KTH Multiview Football Dataset II

This dataset consists of images of professional footballers during a match of the Allsvenskan league. It consists of two parts: one with ground truth pose in 2D and one with ground truth pose in both 2D and 3D.

The dataset may only be used for academic research.
The dataset may not be used for commercial purposes.

If you use the dataset please cite the paper:
Multi-view Body Part Recognition with Random Forests
V. Kazemi, M. Burenius, H. Azizpour, J. Sullivan.
In Proceedings of BMVC 2013.

3D Dataset

800 time frames, captured from 3 views (2400 images).
Views are calibrated and synchronized.
3D ground truth pose and orthographic camera matrix for each frame.
14 annotated joints.
2 different players and two sequences per player.


Player 1 - Sequence 1 (209MB) Walking around.	Player 1 - Sequence 2 (205MB) Scoring a goal.	Player 2 - Sequence 1 (241MB) Running and stepping sideways.	Player 2 - Sequence 2 (251MB) Sliding tackle.

The second sequence of each player is more challenging than the first.

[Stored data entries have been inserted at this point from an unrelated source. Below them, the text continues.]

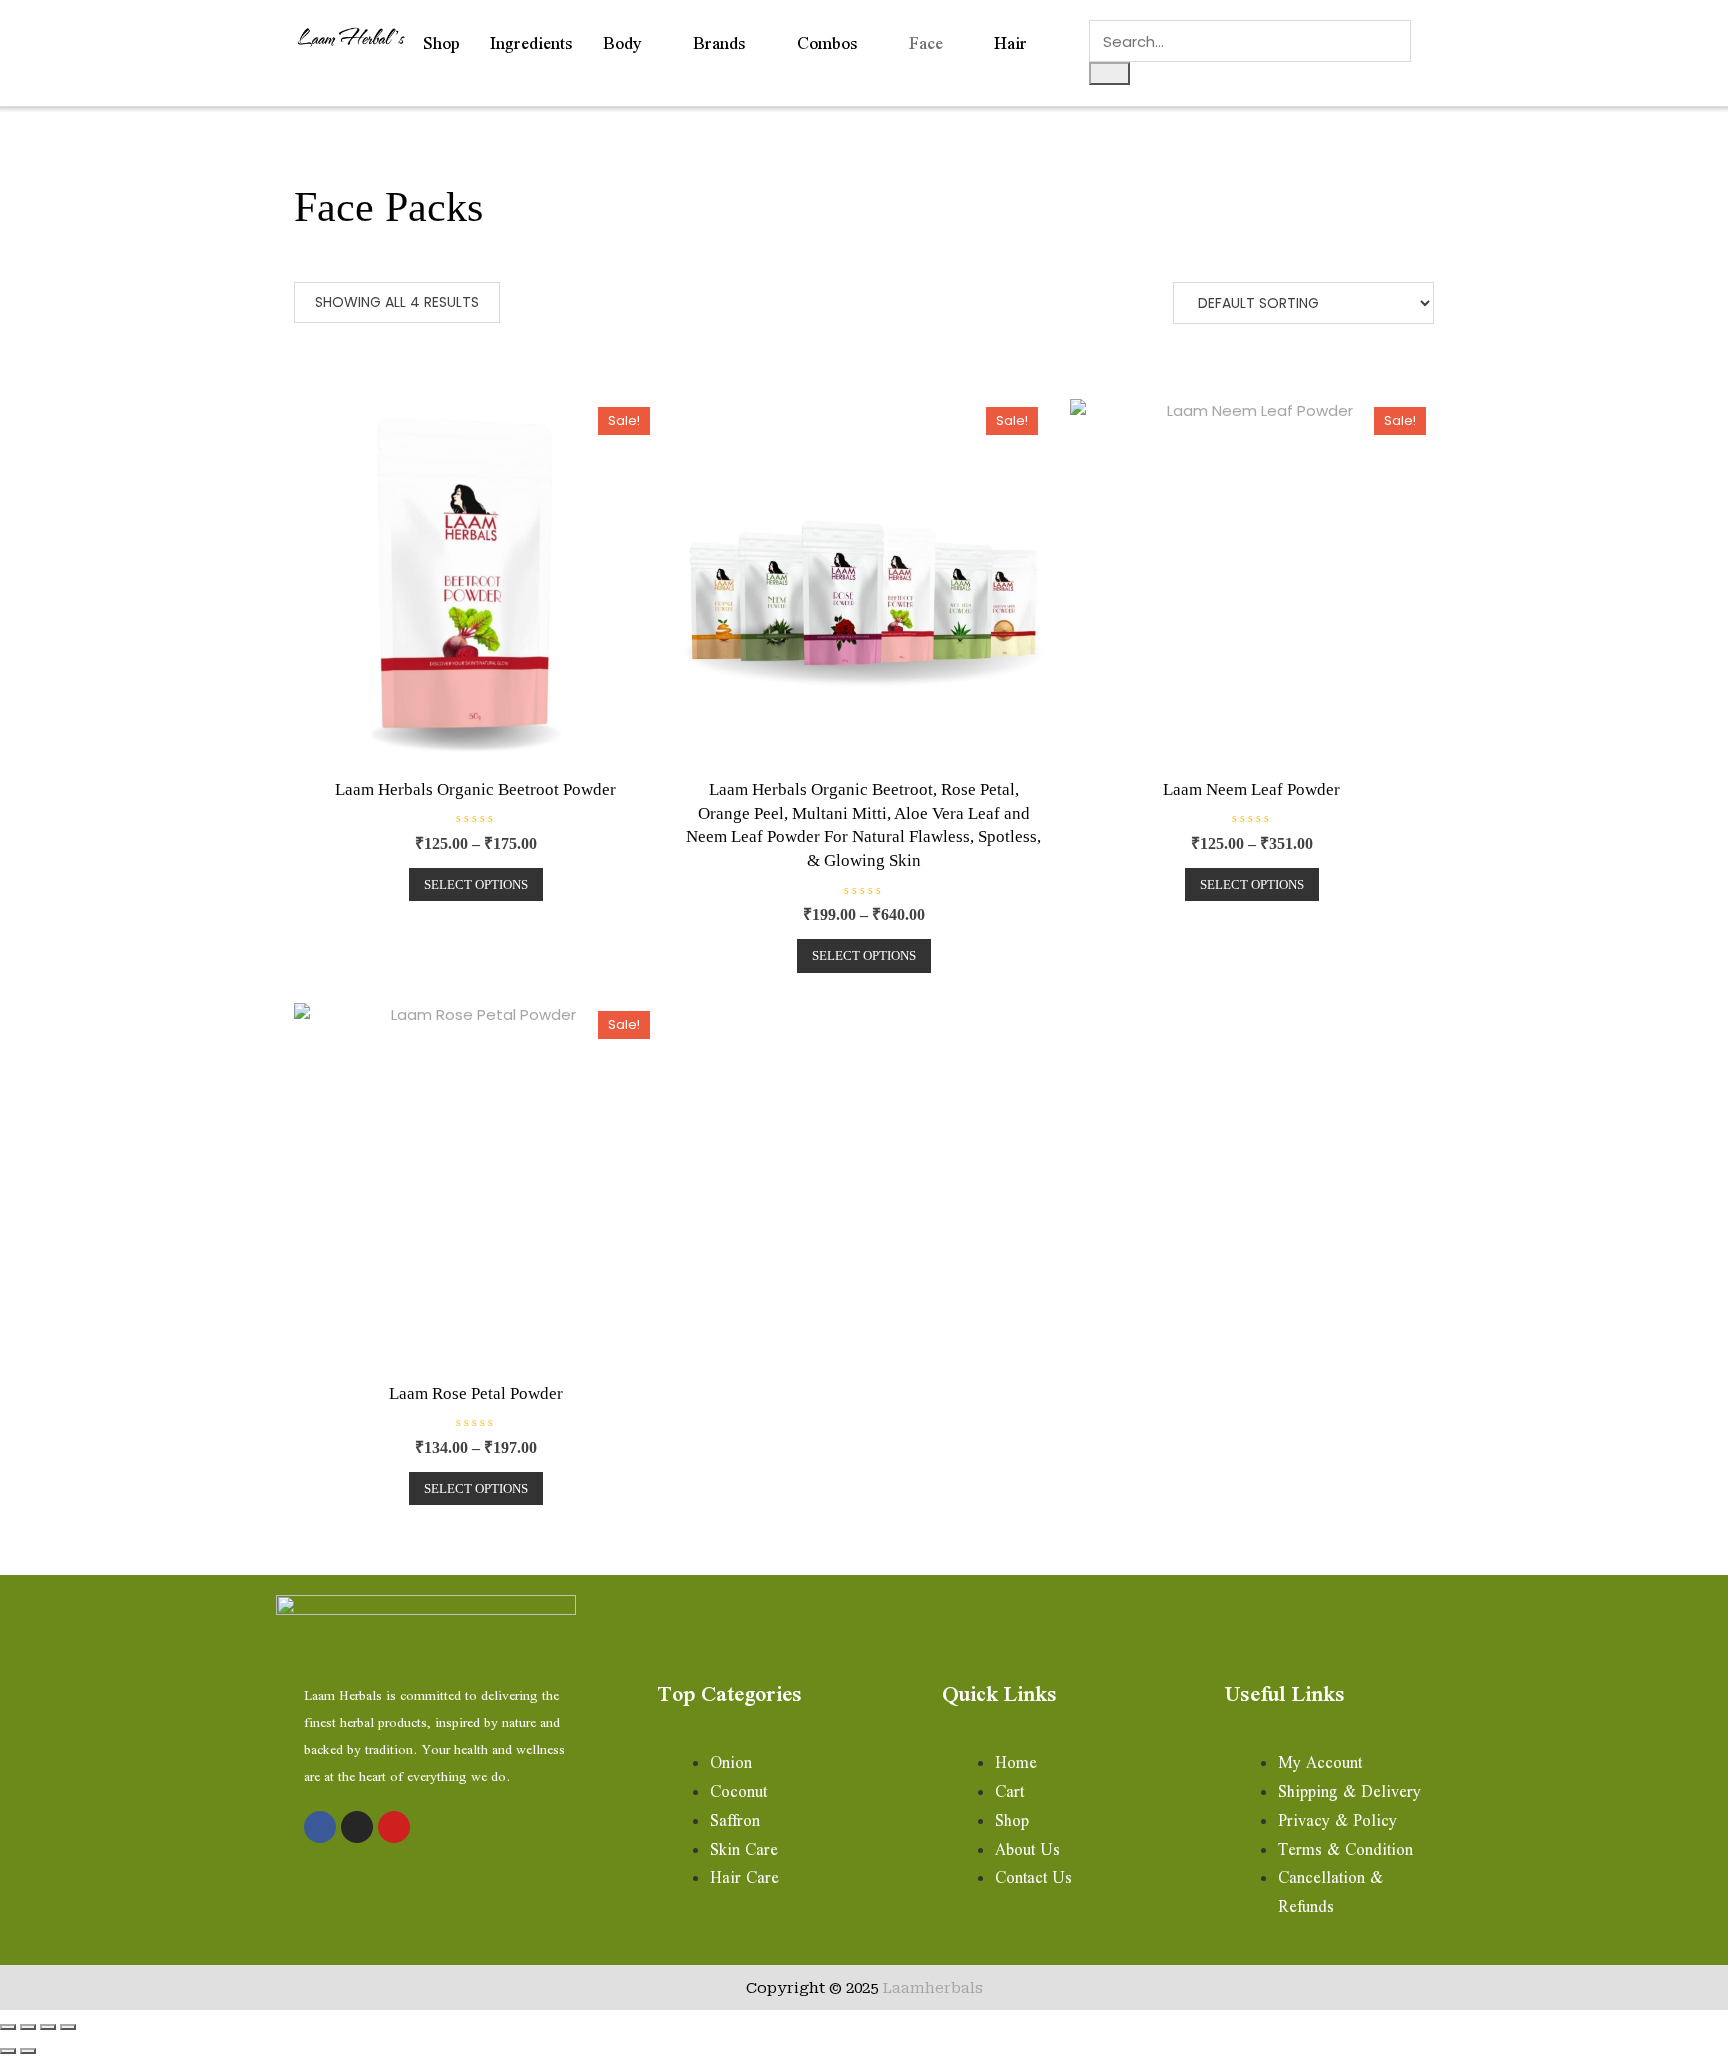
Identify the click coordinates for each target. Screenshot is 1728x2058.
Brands (719, 42)
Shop (441, 42)
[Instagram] (357, 1827)
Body (622, 42)
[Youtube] (394, 1827)
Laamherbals (932, 1988)
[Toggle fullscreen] (28, 2027)
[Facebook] (320, 1827)
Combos (827, 42)
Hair (1010, 42)
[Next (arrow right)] (28, 2051)
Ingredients (531, 42)
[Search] (1109, 73)
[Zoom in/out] (8, 2027)
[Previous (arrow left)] (8, 2051)
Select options (476, 884)
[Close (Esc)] (68, 2027)
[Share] (48, 2027)
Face (926, 42)
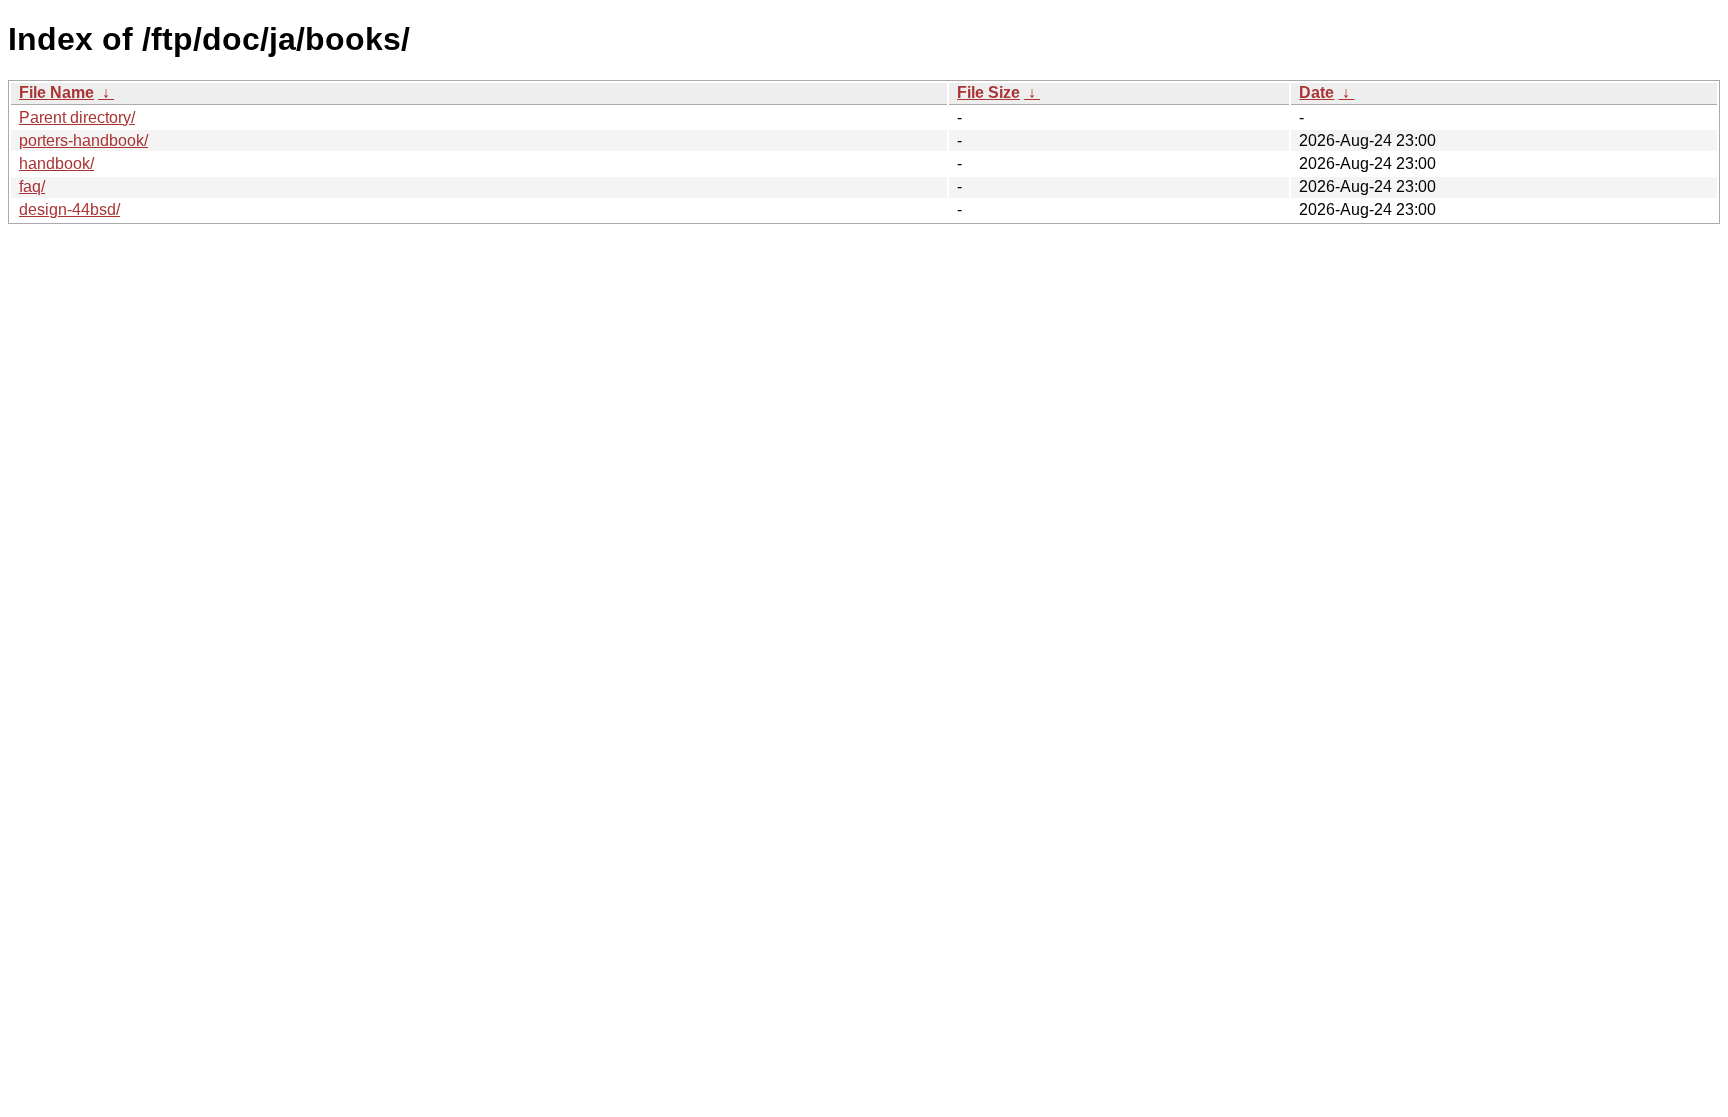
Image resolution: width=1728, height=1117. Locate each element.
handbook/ (56, 163)
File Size (988, 92)
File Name (56, 92)
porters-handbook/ (83, 140)
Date (1316, 92)
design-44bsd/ (69, 209)
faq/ (32, 186)
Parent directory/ (77, 117)
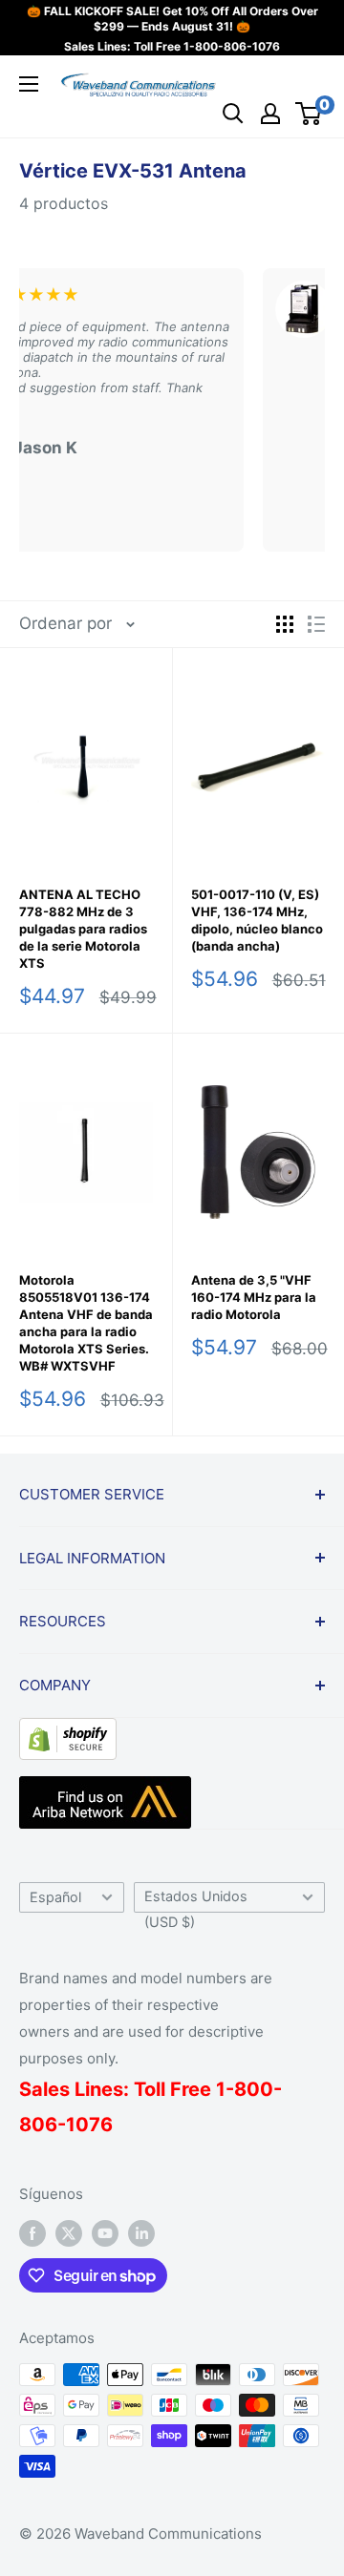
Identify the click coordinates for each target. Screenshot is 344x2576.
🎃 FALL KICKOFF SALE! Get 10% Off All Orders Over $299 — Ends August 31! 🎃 (172, 18)
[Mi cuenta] (270, 113)
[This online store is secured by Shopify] (68, 1732)
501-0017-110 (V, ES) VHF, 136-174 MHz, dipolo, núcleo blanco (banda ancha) (257, 920)
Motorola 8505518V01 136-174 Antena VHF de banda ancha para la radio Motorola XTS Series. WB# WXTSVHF (86, 1322)
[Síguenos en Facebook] (32, 2233)
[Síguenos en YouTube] (105, 2233)
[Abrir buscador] (233, 113)
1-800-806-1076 (231, 46)
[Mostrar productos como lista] (316, 624)
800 (253, 2089)
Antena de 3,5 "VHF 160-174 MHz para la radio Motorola (253, 1297)
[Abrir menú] (28, 84)
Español (55, 1897)
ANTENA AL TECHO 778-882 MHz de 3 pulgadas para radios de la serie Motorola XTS (83, 929)
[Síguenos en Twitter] (68, 2233)
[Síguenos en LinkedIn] (141, 2233)
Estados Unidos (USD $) (195, 1900)
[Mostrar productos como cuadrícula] (284, 624)
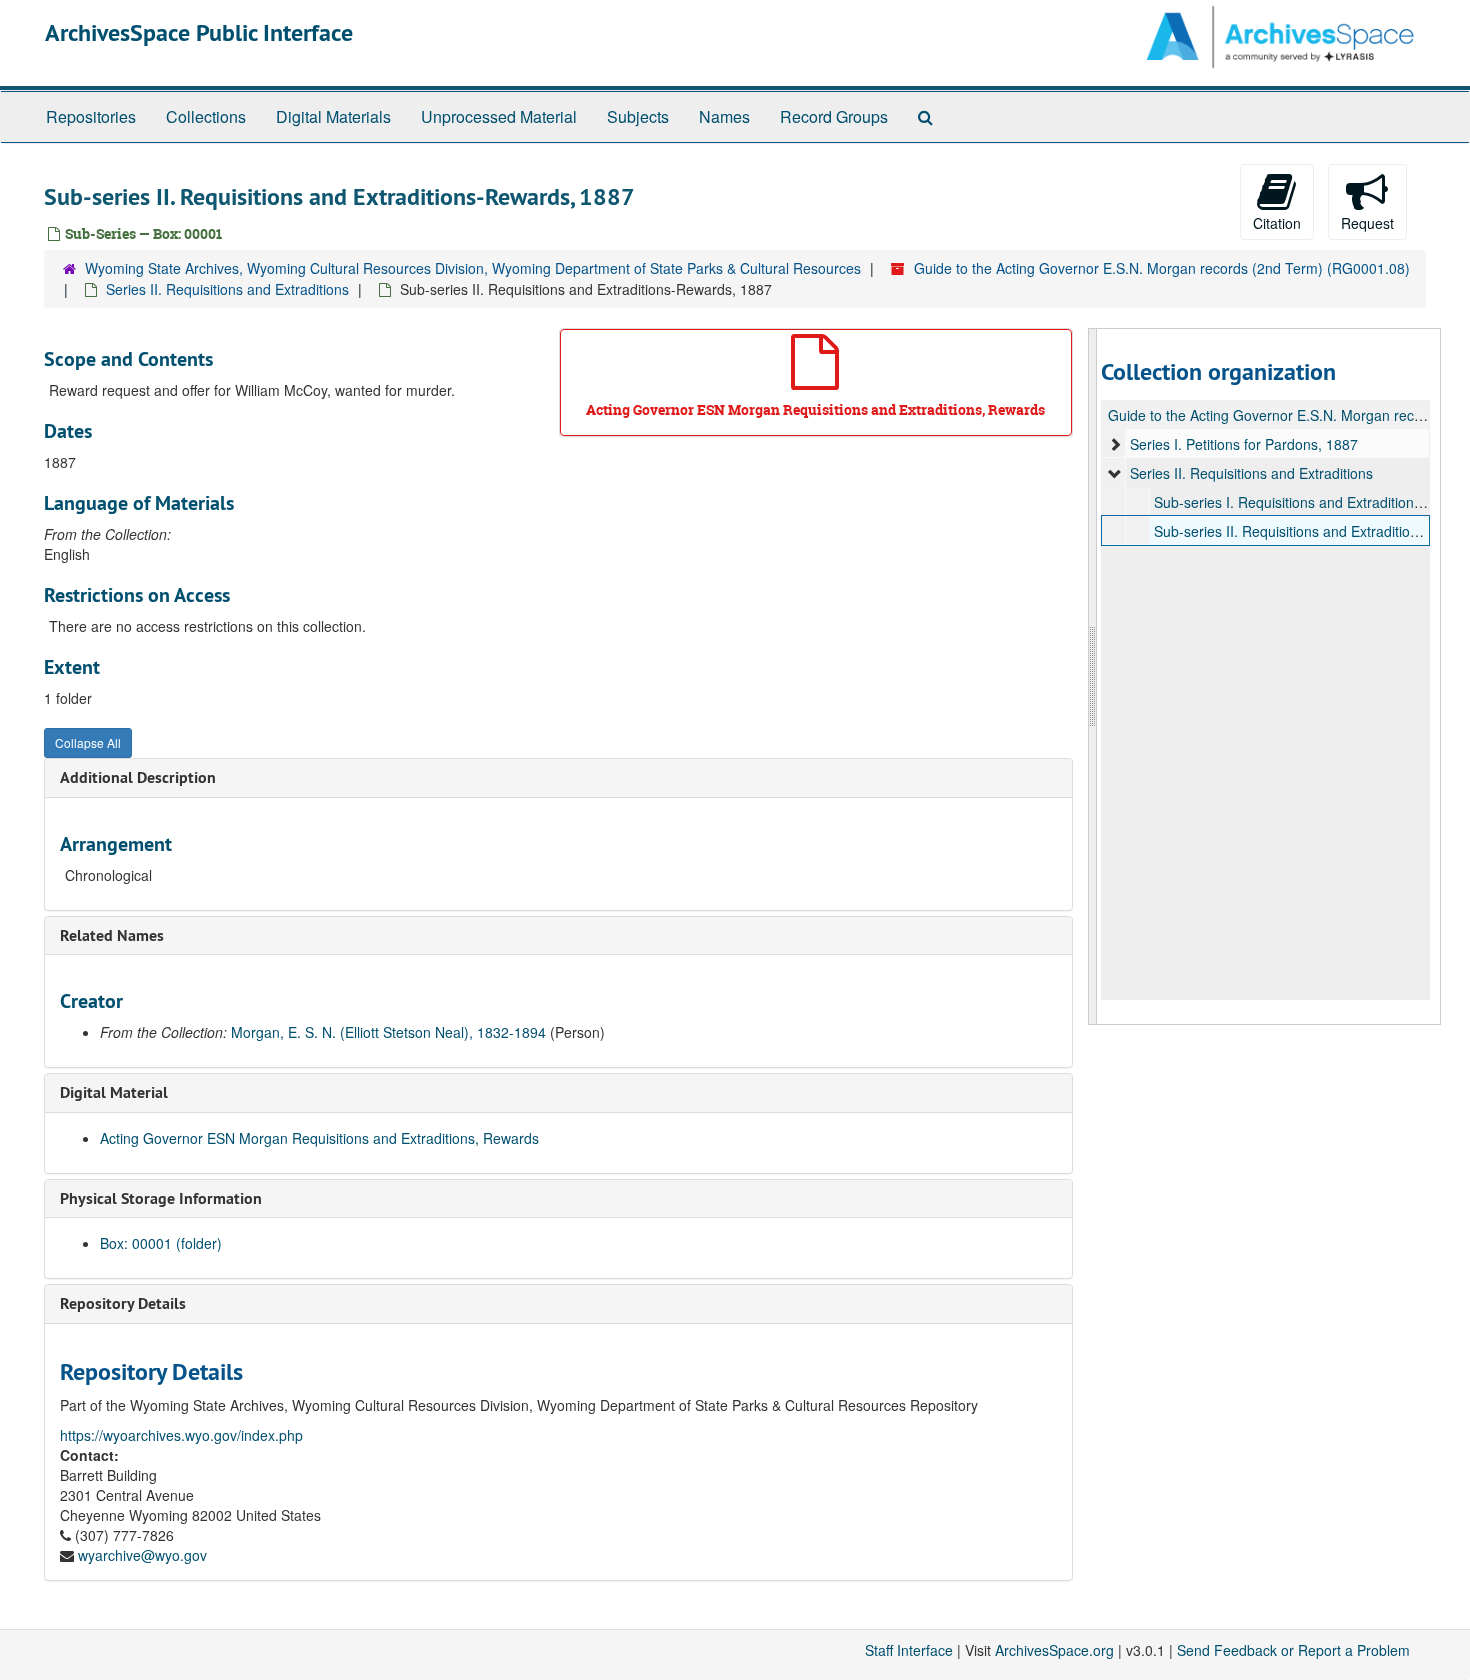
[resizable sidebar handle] (1093, 676)
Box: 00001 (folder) (161, 1243)
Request (1367, 223)
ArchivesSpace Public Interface (199, 32)
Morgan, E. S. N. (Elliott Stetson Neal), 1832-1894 (388, 1032)
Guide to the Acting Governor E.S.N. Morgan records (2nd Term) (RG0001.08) (1162, 268)
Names (724, 116)
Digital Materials (333, 116)
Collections (206, 116)
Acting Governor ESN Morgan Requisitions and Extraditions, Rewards (319, 1138)
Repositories (91, 116)
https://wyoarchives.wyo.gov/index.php (181, 1435)
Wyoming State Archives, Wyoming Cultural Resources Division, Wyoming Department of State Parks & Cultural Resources (473, 268)
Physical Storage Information (161, 1198)
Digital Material (114, 1092)
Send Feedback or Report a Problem (1293, 1650)
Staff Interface (909, 1650)
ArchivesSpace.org (1054, 1650)
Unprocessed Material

Code showing how to read and visualize the data.

2D Dataset

5907 images.
2D ground truth pose for each image.
14 annotated joints.
3 different players.

FOOTBALL5907.zip (236MB)

For even more 2D annotations also see the KTH Multiview Football Dataset I.

Publications

Multi-view Body Part Recognition with Random Forests
V. Kazemi, M. Burenius, H. Azizpour, J. Sullivan.
In Proceedings of BMVC 2013.
Awarded the Best Industry Paper Prize.

The first 3900 frames of the 2D dataset was used for training.
For testing the 2D pose estimation the last 2007 frames of the 2D dataset was used.
For testing the 3D pose estimation the first sequence of player 2 was used.
3D Pictorial Structures for Multiple View Articulated Pose Estimation
M. Burenius, J. Sullivan, S. Carlsson.
In Proceedings of CVPR 2013.

The second sequence of player 2 was used: the first half for training and the second half for testing.
Motion Capture from Dynamic Orthographic Cameras
M. Burenius, J. Sullivan, S. Carlsson.
ICCV Workshop on Dynamic Shape Capture and Analysis 2011.

Explains how we create the ground truth 3D pose and camera matrices from the 2D annotation.